Sometimes, the unfortunate events happening at work can affect your level of motivation, making it hard to accomplish tasks and do your best. In this article, we’ll talk about ways how to encourage yourself to work when you don’t feel like it.

Break down your goals into bite-sized chunks

Ever noticed how big projects at work seem so daunting that you don’t know how to begin? This is because your mind focuses on achieving a large and scary goal that the idea of it makes you want to quit.

There’s no problem about making big, daunting goals, but it’s important that you break down those goals into bite-sized, consumable chunks. This technique diverts your mind into making meaningful progress, which gives you a sense of accomplishment every time you complete a small goal.

When setting goals or writing a to-do list at work, start by dividing tasks into small, doable tasks. As you move forward, you’ll feel a sense of progress and achievement every time you cross each item off the list. Although the effect won’t last that long, it provides enough boost to get you through difficult experiences, especially when you don’t feel like doing anything.

A great tip is to design tasks within a specific timeframe instead of listing down all the tasks you should do in an entire day. Focusing on the number or intensity of the tasks defeats your actual purpose of making your tasks more consumable.

For example, instead of saying you need to produce 50 invoices by lunchtime, you can simply say that you have to accomplish all invoices within three hours or any specified deadline. This makes you more accountable for how you use time, making you less likely to procrastinate tasks that are not related to the work at hand (e.g. browsing social media).

woman breaking down her tasks

Reward yourself for big and small achievements

At some point in our careers, we tend to undermine the good things we do at work, such as signing a new client or coming to work on time for a week. We only acknowledge our contribution if we did a major project at work or accomplished an extremely tiring task. We think the salary, weekend day-offs, and vacation leaves are enough to compensate for all our hard work.

Waiting for our contributions at work to pay off makes us forget to recognize how much power our small wins can make. Using rewards as motivation can make a difference in overcoming challenges with a positive attitude.

Start recognizing all the good things you’re doing, including the small things. Believe it or not, these things also need some celebrating. The key to staying more motivated is to acknowledge more wins at work to encourage you, motivate you, and allow yourself to witness how truly brilliant you are.

▸ Given request A: According to the article on staying motivated at work, which two good things at work do people tend to undermine?
▸ Given request B: Carry on writing the article on staying motivated at work, picking up after its last sentence.

▸ Dataset extract:
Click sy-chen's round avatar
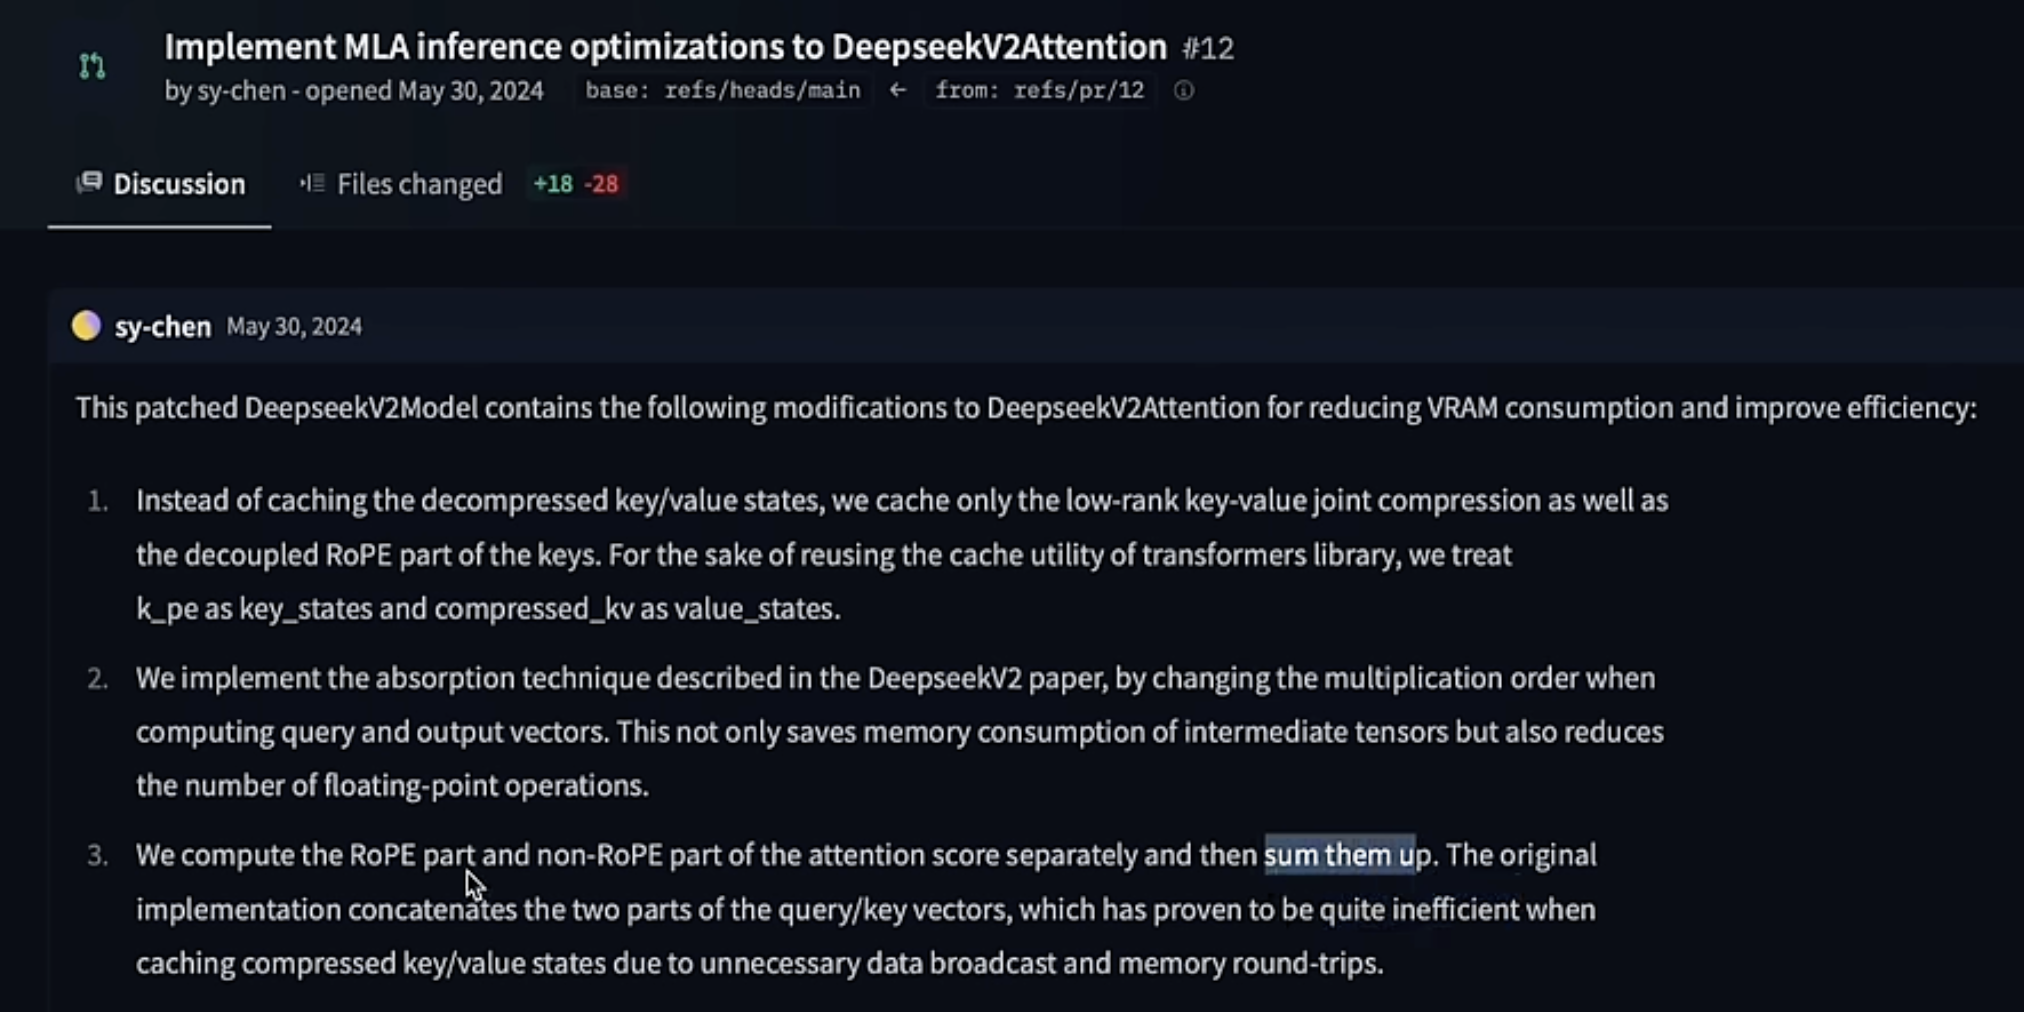The image size is (2024, 1012). (x=86, y=326)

▸ Right answer A: Signing a new client and coming to work on time for a week.

▸ Right answer B:
When doing this technique, make sure to avoid perverse incentives. Sometimes, we reward ourselves for the speed or the number of finished tasks when we should focus on the quality of performance. Another common mistake is to choose rewards that undermine the goals you’ve reached. For example, if your reward for doing a good job at work is to slack off, you can ruin the positive impression you’ve already made. This is why balancing goal achievement is important to find effective rewards.

Consider your internal motivators

Too often, employees look for external sources when finding the motivation to work, such as bonuses, accolades, or a job promotion. These “big” rewards can make you feel good, but their motivational effect doesn’t last long.

The best types of motivation are those internally sourced. Internal sources of motivation are things you remind yourself of why you want to grind every day. They are very effective when finding a sense of purpose to fuel you at work and sustain your motivation over the long term. If you’re working just to appease your boss, get a raise, or just survive a major project, you’re doing motivation wrong. Internal motivators are deeper and more meaningful reasons to drive you to learn more and stay with your company. This can be your passion, the value you share with the company, or a stepping stone for career growth.

There will be moments when we lose motivation, but we have to be kind to ourselves when they happen. Every person has their ups and downs and unproductive moments are nothing but normal. The best you can do is to help yourself get out of the situation and do something to overcome it. The tips above can help you find the right motivation and make it easier to come to work every day.